**課題 1:** 交通組織の変化を扱った本文抜粋によると、社会が大きく動くときに交通組織がまず変化するのはなぜか。一文から三文で説明せよ。
**課題 2:** 交通組織の変化を扱った本文抜粋では、古い伝馬制度の改革によって何が許されなくなったとされているか。
**課題 3:** 交通組織の変化を扱った本文抜粋の最後の文を引き継ぎ、その続きを書け。

**本文抜粋:**
古い伝馬(てんま)制度の改革が企てられたのもあの時からで、諸街道の人民を苦しめた諸公役などの無賃伝馬も許されなくなり、諸大名の道中に使用する人馬の数も減ぜられ、問屋場刎銭(はねせん)の割合も少なくなって、街道宿泊の方法まで簡易に改められるようになって行きかけていた。……何事も土台から、旧時代からの藩の存在や寺院の権利が問題とされる前に、現実社会の動脈ともいうべき交通組織は先づ変りかけて行きつつあった。(傍点筆者)

 青山半蔵は島崎藤村の父がモデルといわれているが、新しい時代の「夜明け前」つまり社会が大きく動くとき、その動脈であり、土台である交通組織がまず変化すると藤村も指摘している。その変化の過程を概略的にみることにしよう。

**記録一覧:**

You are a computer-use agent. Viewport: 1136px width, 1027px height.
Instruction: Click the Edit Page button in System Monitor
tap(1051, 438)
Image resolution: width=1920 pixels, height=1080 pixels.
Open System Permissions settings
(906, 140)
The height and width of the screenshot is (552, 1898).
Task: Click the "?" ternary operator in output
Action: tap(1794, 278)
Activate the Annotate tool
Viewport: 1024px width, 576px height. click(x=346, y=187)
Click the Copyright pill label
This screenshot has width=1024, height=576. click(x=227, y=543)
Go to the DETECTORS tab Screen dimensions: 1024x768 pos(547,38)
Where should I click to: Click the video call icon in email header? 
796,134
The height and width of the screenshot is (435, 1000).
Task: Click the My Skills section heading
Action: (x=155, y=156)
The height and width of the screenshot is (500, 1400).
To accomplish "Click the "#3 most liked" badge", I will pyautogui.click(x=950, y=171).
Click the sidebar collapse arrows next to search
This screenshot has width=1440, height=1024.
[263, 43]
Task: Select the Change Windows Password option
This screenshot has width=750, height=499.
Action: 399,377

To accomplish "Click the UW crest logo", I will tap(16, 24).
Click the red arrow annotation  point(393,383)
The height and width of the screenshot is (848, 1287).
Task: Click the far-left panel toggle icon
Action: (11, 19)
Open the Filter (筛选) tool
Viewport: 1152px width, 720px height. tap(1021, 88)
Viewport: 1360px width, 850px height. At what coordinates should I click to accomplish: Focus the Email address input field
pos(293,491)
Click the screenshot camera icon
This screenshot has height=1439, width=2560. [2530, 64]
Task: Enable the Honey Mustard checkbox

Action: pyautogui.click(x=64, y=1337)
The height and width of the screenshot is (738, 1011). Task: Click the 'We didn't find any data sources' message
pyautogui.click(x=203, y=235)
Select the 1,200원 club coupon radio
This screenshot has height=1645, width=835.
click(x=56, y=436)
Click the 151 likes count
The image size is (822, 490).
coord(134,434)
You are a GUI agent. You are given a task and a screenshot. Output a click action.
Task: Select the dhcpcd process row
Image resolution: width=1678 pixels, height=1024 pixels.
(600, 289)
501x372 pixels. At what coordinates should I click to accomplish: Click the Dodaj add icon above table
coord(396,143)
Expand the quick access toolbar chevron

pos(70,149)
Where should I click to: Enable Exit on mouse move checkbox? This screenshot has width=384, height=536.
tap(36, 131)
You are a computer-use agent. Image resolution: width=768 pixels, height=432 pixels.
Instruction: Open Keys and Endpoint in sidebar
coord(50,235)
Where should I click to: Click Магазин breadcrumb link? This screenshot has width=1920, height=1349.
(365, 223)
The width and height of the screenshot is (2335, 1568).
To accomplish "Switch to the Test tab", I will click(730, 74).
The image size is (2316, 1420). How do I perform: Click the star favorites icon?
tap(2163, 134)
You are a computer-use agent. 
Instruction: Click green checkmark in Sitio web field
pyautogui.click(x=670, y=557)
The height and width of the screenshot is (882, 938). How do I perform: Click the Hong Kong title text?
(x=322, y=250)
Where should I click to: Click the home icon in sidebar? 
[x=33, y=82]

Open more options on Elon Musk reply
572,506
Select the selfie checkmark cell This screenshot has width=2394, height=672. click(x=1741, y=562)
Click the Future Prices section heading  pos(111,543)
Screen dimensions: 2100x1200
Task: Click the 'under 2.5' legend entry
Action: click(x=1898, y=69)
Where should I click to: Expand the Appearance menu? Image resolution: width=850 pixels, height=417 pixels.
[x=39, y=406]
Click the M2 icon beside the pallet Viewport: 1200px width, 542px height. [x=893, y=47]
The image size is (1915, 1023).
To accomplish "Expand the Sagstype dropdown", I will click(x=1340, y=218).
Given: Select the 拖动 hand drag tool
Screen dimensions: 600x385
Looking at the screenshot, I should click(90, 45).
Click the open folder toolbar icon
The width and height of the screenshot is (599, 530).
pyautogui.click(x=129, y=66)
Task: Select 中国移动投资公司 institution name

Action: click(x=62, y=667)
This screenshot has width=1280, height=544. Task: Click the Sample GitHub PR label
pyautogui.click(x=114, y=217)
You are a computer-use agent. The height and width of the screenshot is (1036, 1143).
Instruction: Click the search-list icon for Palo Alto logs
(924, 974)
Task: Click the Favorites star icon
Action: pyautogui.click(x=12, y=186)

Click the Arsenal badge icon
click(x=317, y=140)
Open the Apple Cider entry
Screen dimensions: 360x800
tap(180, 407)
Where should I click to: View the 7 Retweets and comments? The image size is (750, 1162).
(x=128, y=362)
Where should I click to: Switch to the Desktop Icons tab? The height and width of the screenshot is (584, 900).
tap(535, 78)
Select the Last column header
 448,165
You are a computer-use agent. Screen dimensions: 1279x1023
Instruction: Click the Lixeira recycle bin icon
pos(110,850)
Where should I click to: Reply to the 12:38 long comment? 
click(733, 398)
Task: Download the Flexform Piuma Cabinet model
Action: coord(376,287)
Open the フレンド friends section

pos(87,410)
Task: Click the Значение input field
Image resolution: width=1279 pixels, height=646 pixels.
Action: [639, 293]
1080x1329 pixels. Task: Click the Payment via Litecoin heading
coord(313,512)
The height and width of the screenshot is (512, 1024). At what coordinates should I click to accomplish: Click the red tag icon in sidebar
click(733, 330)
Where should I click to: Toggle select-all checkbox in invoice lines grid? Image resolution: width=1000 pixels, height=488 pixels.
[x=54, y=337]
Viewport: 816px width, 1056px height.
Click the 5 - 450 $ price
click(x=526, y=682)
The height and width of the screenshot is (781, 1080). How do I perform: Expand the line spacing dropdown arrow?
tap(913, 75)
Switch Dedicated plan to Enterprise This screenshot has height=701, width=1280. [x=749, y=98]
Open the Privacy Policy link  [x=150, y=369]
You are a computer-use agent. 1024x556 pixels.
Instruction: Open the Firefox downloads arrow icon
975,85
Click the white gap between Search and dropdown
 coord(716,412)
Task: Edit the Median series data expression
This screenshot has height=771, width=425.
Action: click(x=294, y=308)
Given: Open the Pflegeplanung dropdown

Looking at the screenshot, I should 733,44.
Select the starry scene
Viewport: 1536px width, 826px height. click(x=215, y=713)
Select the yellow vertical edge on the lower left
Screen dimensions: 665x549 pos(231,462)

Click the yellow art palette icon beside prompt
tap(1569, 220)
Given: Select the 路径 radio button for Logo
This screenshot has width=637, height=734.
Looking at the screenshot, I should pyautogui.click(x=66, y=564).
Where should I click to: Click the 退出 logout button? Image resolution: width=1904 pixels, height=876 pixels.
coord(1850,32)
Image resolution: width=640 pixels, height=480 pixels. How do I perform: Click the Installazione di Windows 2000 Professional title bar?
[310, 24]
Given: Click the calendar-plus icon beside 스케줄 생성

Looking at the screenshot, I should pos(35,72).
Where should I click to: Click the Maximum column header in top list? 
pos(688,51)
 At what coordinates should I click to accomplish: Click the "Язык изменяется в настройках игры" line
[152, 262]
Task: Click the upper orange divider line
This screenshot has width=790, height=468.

**回答 1:** 交通組織は現実社会の動脈であり、土台でもあるからである。そのため、新しい時代の「夜明け前」のように社会が大きく動くときには、まず交通組織が変化すると藤村は指摘している。

**回答 2:** 諸街道の人民を苦しめた諸公役などの無賃伝馬である。

**回答 3:**
 慶応三年十月の大政奉還と、それに続く王政復古の大号令以降の数年間、明治新政府の交通・通信行政は二転三転と試行錯誤を繰り返す。まず、新政府が幕府の制度を踏襲せざるを得なかったのは、根本的な改革の計画がなかったことと、戊辰戦争の軍事輸送や、天皇の東京往復の行幸などには、従来の継立賦役に頼る必要があったからである。江戸時代に宿駅を管理した道中奉行所に代わる管理機関の名称及びその機関の所管役所もその混迷を反映して目まぐるしく変る。慶応四年(一八六八)閏四月の太政官職制の改定で会計官中に駅逓司(えきていし)が新設され、京都宿駅役所は駅逓役所と改称され駅逓司に属した。十月には駅逓司は東京に移り(京都駅逓司は翌年五月まで存続)、翌明治二年(一八六九)四月には新設の民部官(七月には民部省)に移管し、同四年(一八七一)七月には大蔵省に移り、八月駅逓寮に昇格、同七年(一八七四)一月には内務省に移り、同十年(一八七七)一月には駅逓局に昇格し、同十四年(一八八一)四月には農商務省所管となり、同十八年(一八八五)十二月に独立して逓信省となっている。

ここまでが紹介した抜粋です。